(Collected data)

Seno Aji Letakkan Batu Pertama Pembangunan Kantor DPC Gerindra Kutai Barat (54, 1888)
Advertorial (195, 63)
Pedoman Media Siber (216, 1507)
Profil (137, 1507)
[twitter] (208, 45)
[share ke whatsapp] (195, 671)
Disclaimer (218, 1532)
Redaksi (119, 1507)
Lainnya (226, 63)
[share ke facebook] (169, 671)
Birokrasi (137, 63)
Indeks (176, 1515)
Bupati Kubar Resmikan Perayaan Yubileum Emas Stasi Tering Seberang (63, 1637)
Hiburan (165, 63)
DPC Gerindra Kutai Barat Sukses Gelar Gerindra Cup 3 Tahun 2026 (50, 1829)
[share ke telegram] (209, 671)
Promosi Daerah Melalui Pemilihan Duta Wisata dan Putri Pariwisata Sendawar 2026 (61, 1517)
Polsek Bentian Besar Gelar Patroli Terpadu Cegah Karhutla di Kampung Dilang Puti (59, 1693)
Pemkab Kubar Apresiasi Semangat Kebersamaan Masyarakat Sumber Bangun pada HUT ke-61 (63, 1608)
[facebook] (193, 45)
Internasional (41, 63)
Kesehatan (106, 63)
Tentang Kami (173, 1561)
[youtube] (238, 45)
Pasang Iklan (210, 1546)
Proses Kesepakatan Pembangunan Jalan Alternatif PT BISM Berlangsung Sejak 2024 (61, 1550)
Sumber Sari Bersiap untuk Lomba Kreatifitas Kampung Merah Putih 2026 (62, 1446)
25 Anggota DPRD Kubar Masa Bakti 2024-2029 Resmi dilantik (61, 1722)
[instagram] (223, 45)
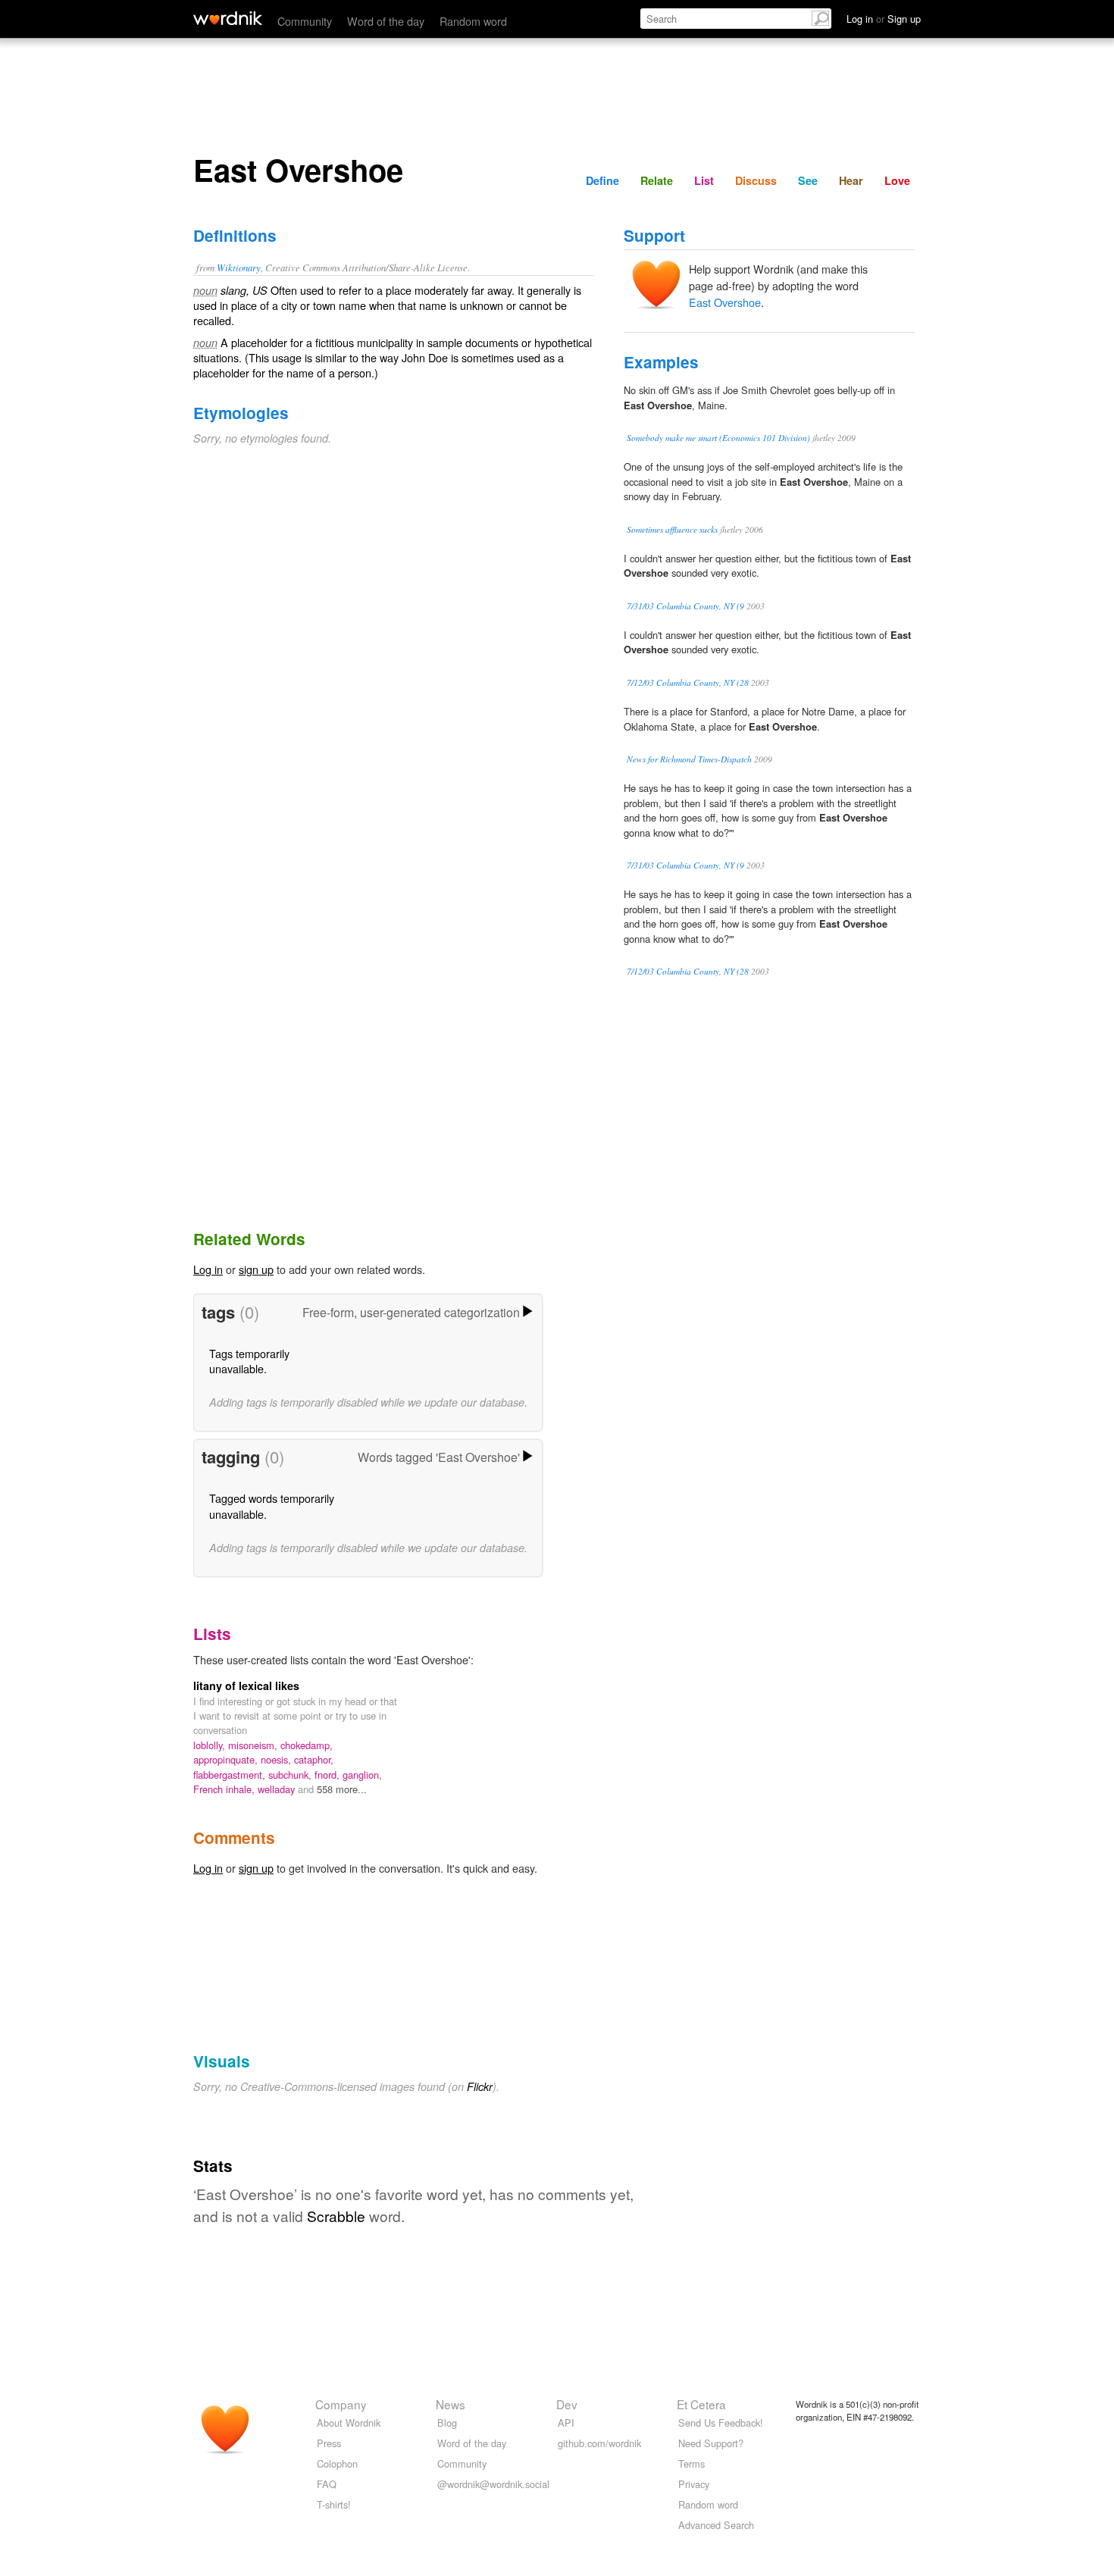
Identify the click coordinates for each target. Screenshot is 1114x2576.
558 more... (342, 1789)
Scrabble (336, 2215)
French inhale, (225, 1789)
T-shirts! (334, 2504)
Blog (447, 2422)
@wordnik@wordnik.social (493, 2484)
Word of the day (385, 21)
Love (897, 180)
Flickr (480, 2086)
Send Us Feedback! (720, 2422)
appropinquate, (227, 1759)
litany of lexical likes (246, 1685)
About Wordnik (348, 2422)
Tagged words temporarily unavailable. (271, 1505)
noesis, (277, 1759)
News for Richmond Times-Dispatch (689, 759)
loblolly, (210, 1745)
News (450, 2404)
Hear (851, 180)
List (704, 180)
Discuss (756, 180)
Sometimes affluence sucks (672, 529)
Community (304, 21)
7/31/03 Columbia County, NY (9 (685, 606)
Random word (473, 21)
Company (341, 2404)
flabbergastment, (230, 1774)
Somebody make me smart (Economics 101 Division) (718, 437)
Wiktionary (239, 267)
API (566, 2422)
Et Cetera (701, 2404)
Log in (208, 1269)
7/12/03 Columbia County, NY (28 (688, 682)
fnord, (328, 1774)
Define (602, 180)
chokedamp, (306, 1745)
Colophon (337, 2463)
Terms (691, 2463)
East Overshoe (725, 302)
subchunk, (291, 1774)
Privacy (693, 2484)
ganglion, (362, 1774)
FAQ (326, 2484)
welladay (278, 1789)
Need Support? (710, 2443)
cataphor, (313, 1759)
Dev (566, 2404)
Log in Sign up (883, 18)
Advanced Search (716, 2525)
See (808, 180)
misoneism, (254, 1745)
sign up (256, 1269)
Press (329, 2443)
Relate (656, 180)
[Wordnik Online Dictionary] (227, 18)
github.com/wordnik (599, 2443)
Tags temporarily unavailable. (249, 1360)
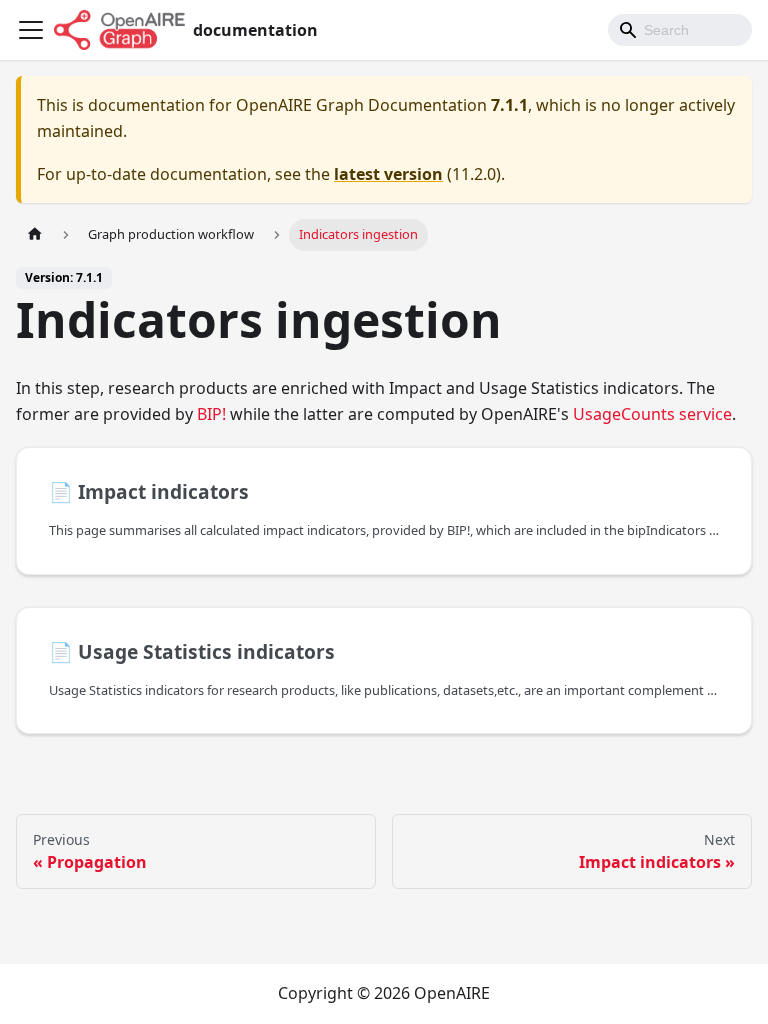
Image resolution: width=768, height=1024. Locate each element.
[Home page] (35, 234)
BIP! (211, 414)
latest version (388, 174)
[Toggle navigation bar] (31, 30)
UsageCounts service (652, 414)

= Exercise brief =
An exact reproduction of the data is required, with pictures excluded.

= Output of the exercise =
Seno Aji Letakkan Batu Pertama Pembangunan Kantor DPC Gerindra Kutai Barat (54, 1888)
Advertorial (195, 63)
Pedoman Media Siber (216, 1507)
Profil (137, 1507)
[twitter] (208, 45)
[share ke whatsapp] (195, 671)
Disclaimer (218, 1532)
Redaksi (119, 1507)
Lainnya (226, 63)
[share ke facebook] (169, 671)
Birokrasi (137, 63)
Indeks (176, 1515)
Bupati Kubar Resmikan Perayaan Yubileum Emas Stasi Tering Seberang (63, 1637)
Hiburan (165, 63)
DPC Gerindra Kutai Barat Sukses Gelar Gerindra Cup 3 Tahun 2026 (50, 1829)
[share ke telegram] (209, 671)
Promosi Daerah Melalui Pemilihan Duta Wisata dan Putri Pariwisata Sendawar 2026 (61, 1517)
Polsek Bentian Besar Gelar Patroli Terpadu Cegah Karhutla di Kampung Dilang Puti (59, 1693)
Pemkab Kubar Apresiasi Semangat Kebersamaan Masyarakat Sumber Bangun pada HUT ke-61 (63, 1608)
[facebook] (193, 45)
Internasional (41, 63)
Kesehatan (106, 63)
Tentang Kami (173, 1561)
[youtube] (238, 45)
Pasang Iklan (210, 1546)
Proses Kesepakatan Pembangunan Jalan Alternatif PT BISM Berlangsung Sejak 2024 (61, 1550)
Sumber Sari Bersiap untuk Lomba Kreatifitas Kampung Merah Putih 2026 (62, 1446)
25 Anggota DPRD Kubar Masa Bakti 2024-2029 Resmi dilantik (61, 1722)
[instagram] (223, 45)
Identify the click coordinates for each target. Screenshot is 1114x2576.
558 more... (342, 1789)
Scrabble (336, 2215)
French inhale, (225, 1789)
T-shirts! (334, 2504)
Blog (447, 2422)
@wordnik@wordnik.social (493, 2484)
Word of the day (385, 21)
Love (897, 180)
Flickr (480, 2086)
Send Us Feedback! (720, 2422)
appropinquate, (227, 1759)
litany of lexical likes (246, 1685)
About Wordnik (348, 2422)
Tagged words temporarily unavailable. (271, 1505)
noesis, (277, 1759)
News for Richmond Times-Dispatch (689, 759)
loblolly, (210, 1745)
News (450, 2404)
Hear (851, 180)
List (704, 180)
Discuss (756, 180)
Sometimes affluence sucks (672, 529)
Community (304, 21)
7/31/03 Columbia County, NY (9 (685, 606)
Random word (473, 21)
Company (341, 2404)
flabbergastment, (230, 1774)
Somebody make me smart (Economics 101 Division) (718, 437)
Wiktionary (239, 267)
API (566, 2422)
Et Cetera (701, 2404)
Log in (208, 1269)
7/12/03 Columbia County, NY (28 (688, 682)
fnord, (328, 1774)
Define (602, 180)
chokedamp, (306, 1745)
Colophon (337, 2463)
Terms (691, 2463)
East Overshoe (725, 302)
subchunk, (291, 1774)
Privacy (693, 2484)
ganglion, (362, 1774)
FAQ (326, 2484)
welladay (278, 1789)
Need Support? (710, 2443)
cataphor, (313, 1759)
Dev (566, 2404)
Log in Sign up (883, 18)
Advanced Search (716, 2525)
See (808, 180)
misoneism, (254, 1745)
sign up (256, 1269)
Press (329, 2443)
Relate (656, 180)
[Wordnik Online Dictionary] (227, 18)
github.com/wordnik (599, 2443)
Tags temporarily unavailable. (249, 1360)
Image resolution: width=768, height=1024. Locate each element.
[Home page] (35, 234)
BIP! (211, 414)
latest version (388, 174)
[Toggle navigation bar] (31, 30)
UsageCounts service (652, 414)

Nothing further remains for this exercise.